SOURCE EXTRACT:
====================

16 May 2011

The Palarô: Athletes Come First!


A few days ago, one of the news networks ran a clip showing young athletes being given emergency treatment after apparently having been overwhelmed by the heat during the just-concluded national games – or the Palarong Pambansâ, as these are called locally. Thinking outside the box – and failing to see what is staring them in the eye – has always been a failing of the organizers of these games.

It is summer, after all. Here I am typing this with my shirt off inside the comforts of my home; and I am already nauseated by the early morning heat and humidity. Outdoors, in a seaside city like Dapitan, I can imagine midday temperatures can easily range from 35° to 40° Celsius. Perhaps, even higher…

To think that, in the 2007 edition of the games in Koronadal City, a visiting Principal from Marinduque and a local teacher helping to coordinate the games had already died due to heat-related malaises. Precaution, it was reported in some news sites, was taken this year by not holding events during noontime when the heat was at its fiercest.



As if the mid-morning or mid-afternoon sun is any less brutal… The games should not be held during the summer months of April and May. Period!

Much as I understand the need to plan and keep schedules, the question always is do the schedules help attain the objectives of the games. The primary objective – or so I would imagine – of holding the Palarô to begin with ought to be to draw the best possible performance from each and every athlete or team.

How optimal can an athlete’s performance possibly be when he or she is dehydrated by the scorching sun?

====================

THE DATA:
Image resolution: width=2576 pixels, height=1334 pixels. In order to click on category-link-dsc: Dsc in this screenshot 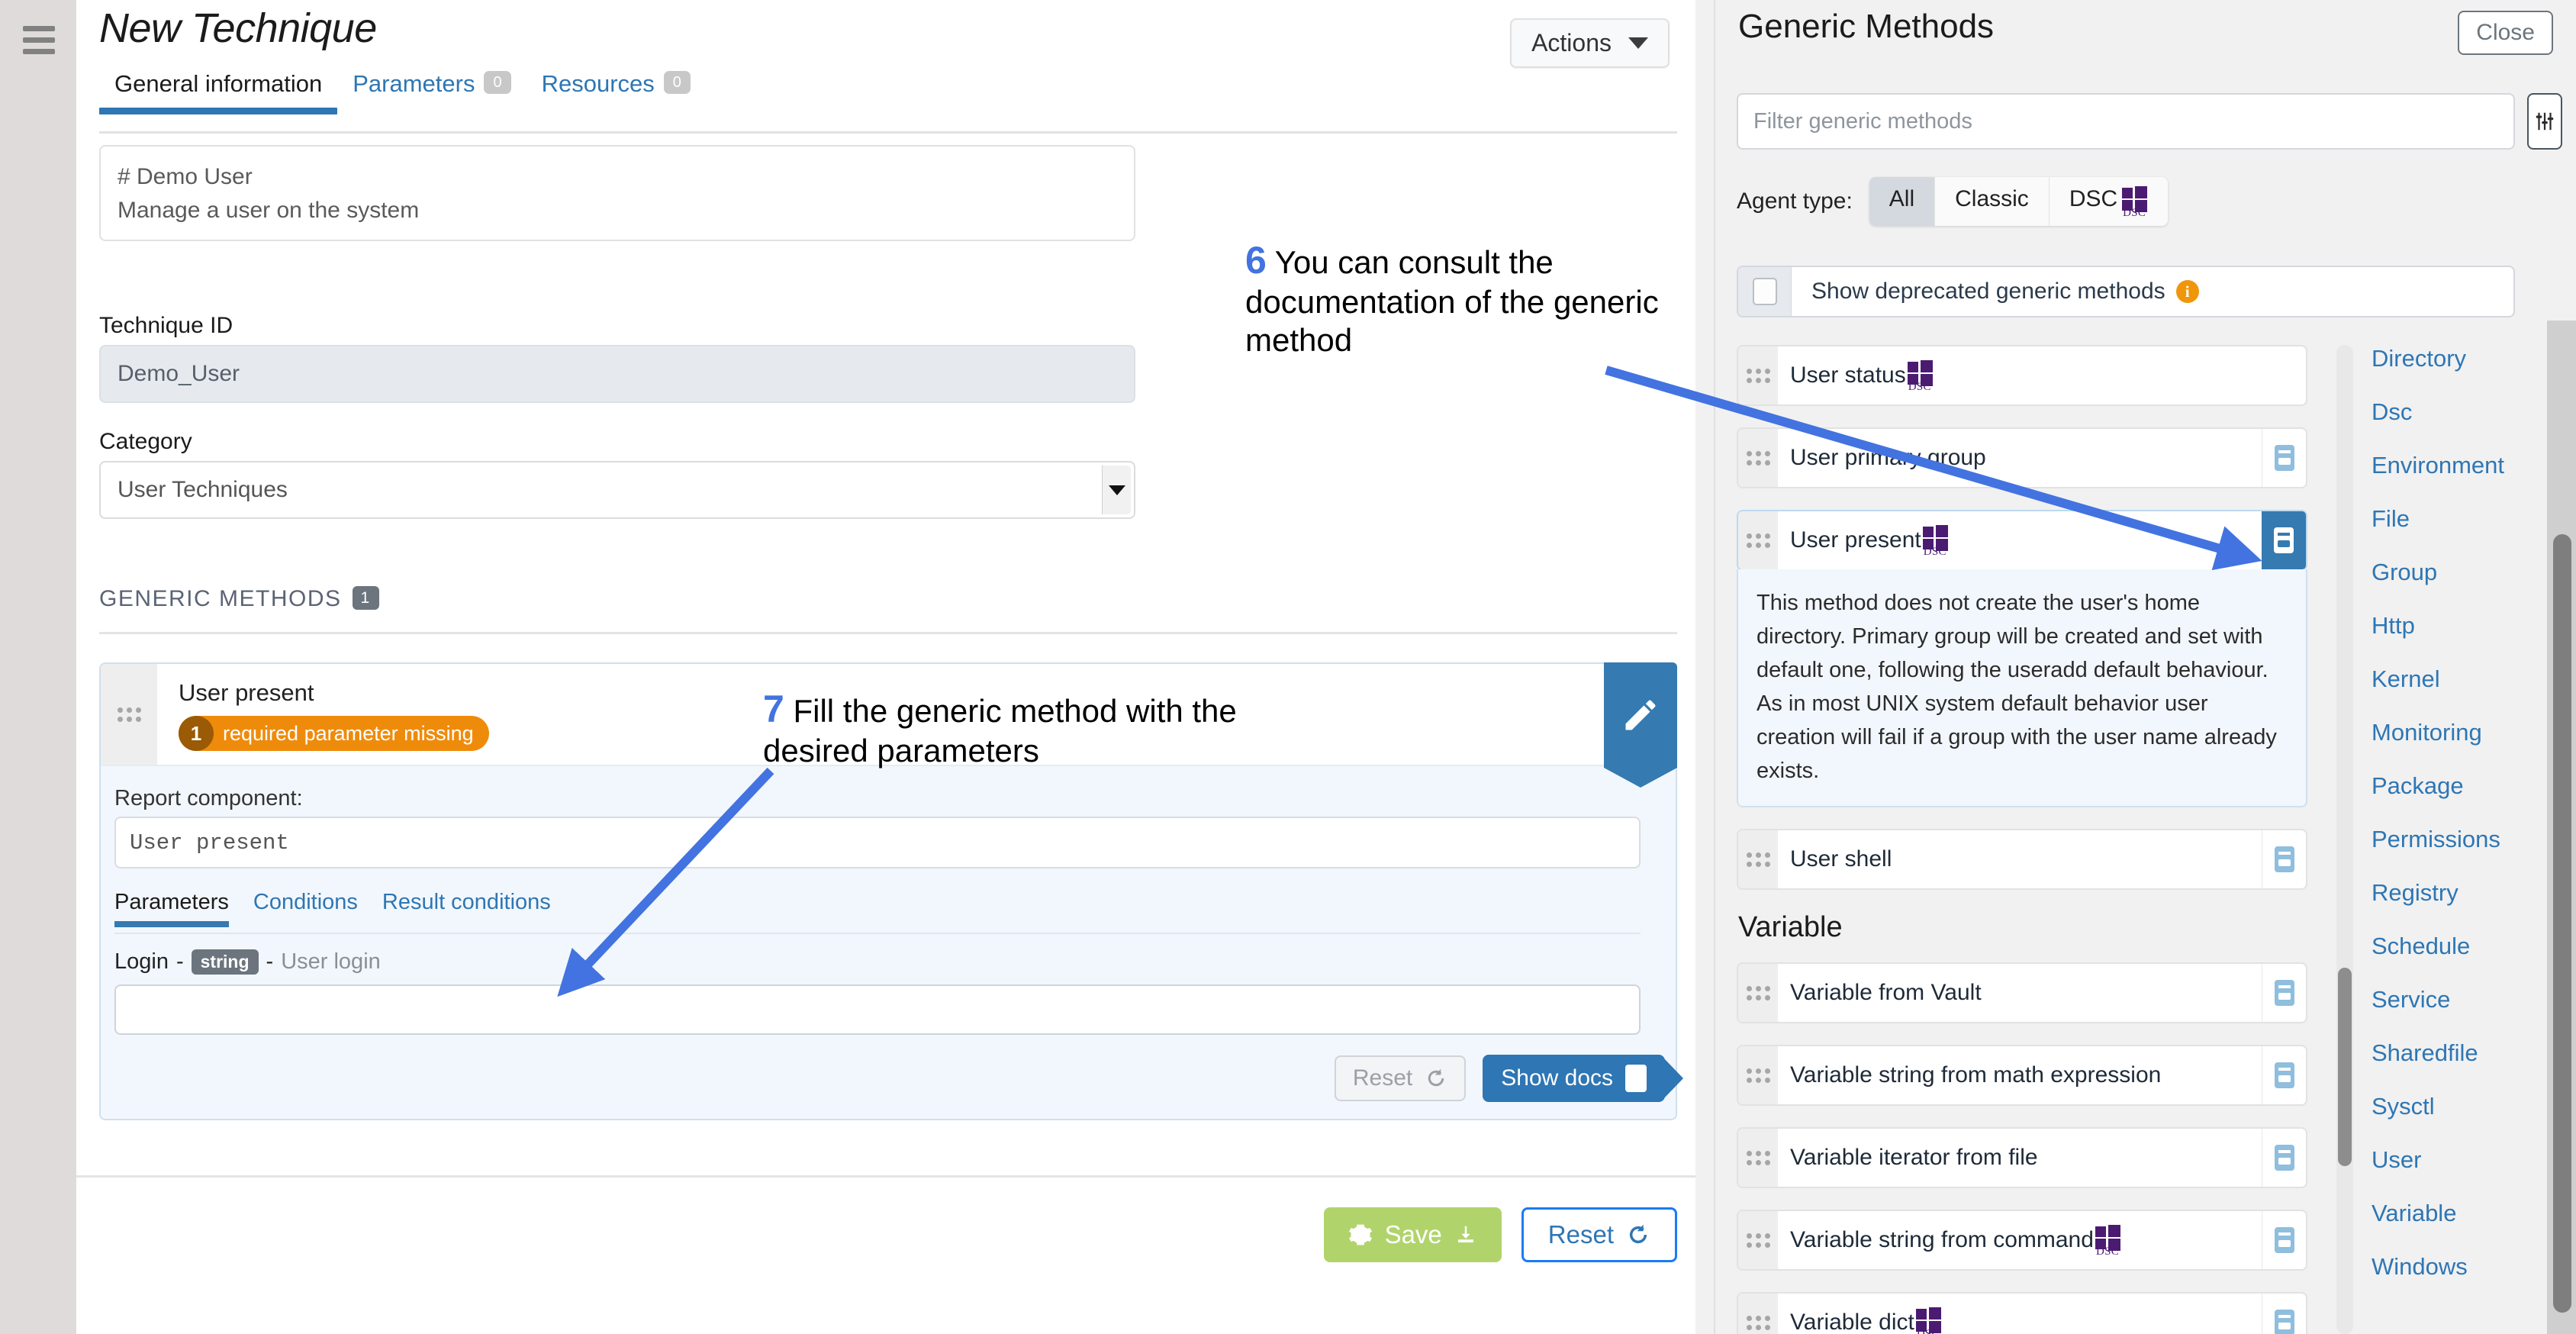, I will do `click(2463, 412)`.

====================

PROBLEM STATEMENT: Reproduce the piece on the Palarô from "It is summer, after" up to and including "and May. Period!". The listing has no connection to the piece on the Palarô.

SOLUTION TO THE EXERCISE:
It is summer, after all. Here I am typing this with my shirt off inside the comforts of my home; and I am already nauseated by the early morning heat and humidity. Outdoors, in a seaside city like Dapitan, I can imagine midday temperatures can easily range from 35° to 40° Celsius. Perhaps, even higher…

To think that, in the 2007 edition of the games in Koronadal City, a visiting Principal from Marinduque and a local teacher helping to coordinate the games had already died due to heat-related malaises. Precaution, it was reported in some news sites, was taken this year by not holding events during noontime when the heat was at its fiercest.



As if the mid-morning or mid-afternoon sun is any less brutal… The games should not be held during the summer months of April and May. Period!